Дальше я плохо помню.
Как ты можешь догадаться, веселье и шум скоро заполнили горницу. Но помню, что вдруг все стихли и голос Людмилы, как цветок на длинном стебле, взлетел над головами гостей:
По местным обычаям, молодых кладут в нетопленой комнате, на постель из пшеничных снопов. Почему «нетопленой», спросишь ты. Может быть, для того, чтобы крепче обнимались?
В роли дружек у меня на свадьбе были Иван Курицын и Кара Бешмет. Им следовало всю ночь разъезжать с обнаженными саблями вокруг дома, отгонять злых духов.

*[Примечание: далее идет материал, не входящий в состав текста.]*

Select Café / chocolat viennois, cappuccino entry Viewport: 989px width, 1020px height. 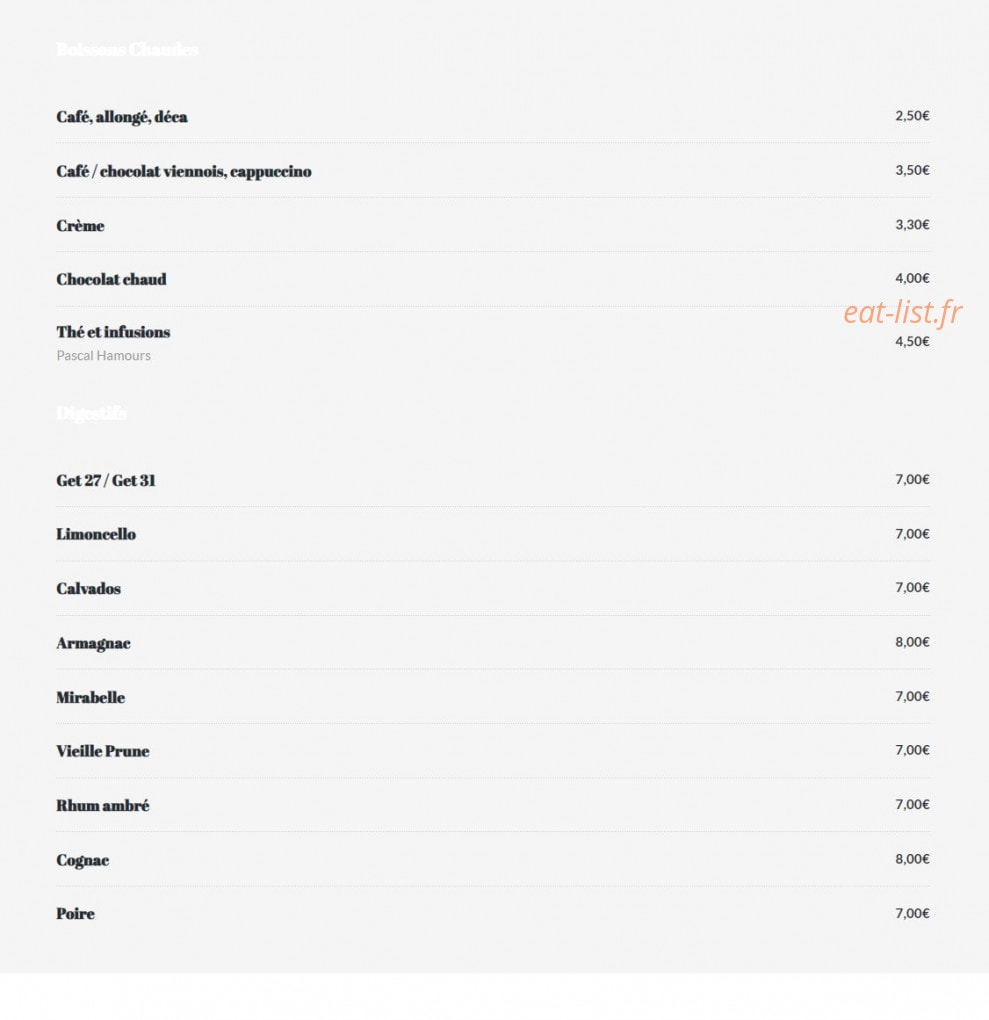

Но, видимо, вишневый мед, приготовленный Людмилой, был слишком крепок: уже через полчаса их пьяное пение и стук копыт за окном стихли. Мы с Людмилой остались наедине.
Благопристойность требует, чтобы я стыдливо умолк тут и перескочил сразу к следующему утру, к обязательному походу в баню и продолжению свадебного пира. Могу лишь добавить очевидное: в нашем случае не было нужды оставлять в спальне вино в кубке с просверленной дырочкой. Но иконы, конечно, все были завешены красивыми полотенцами.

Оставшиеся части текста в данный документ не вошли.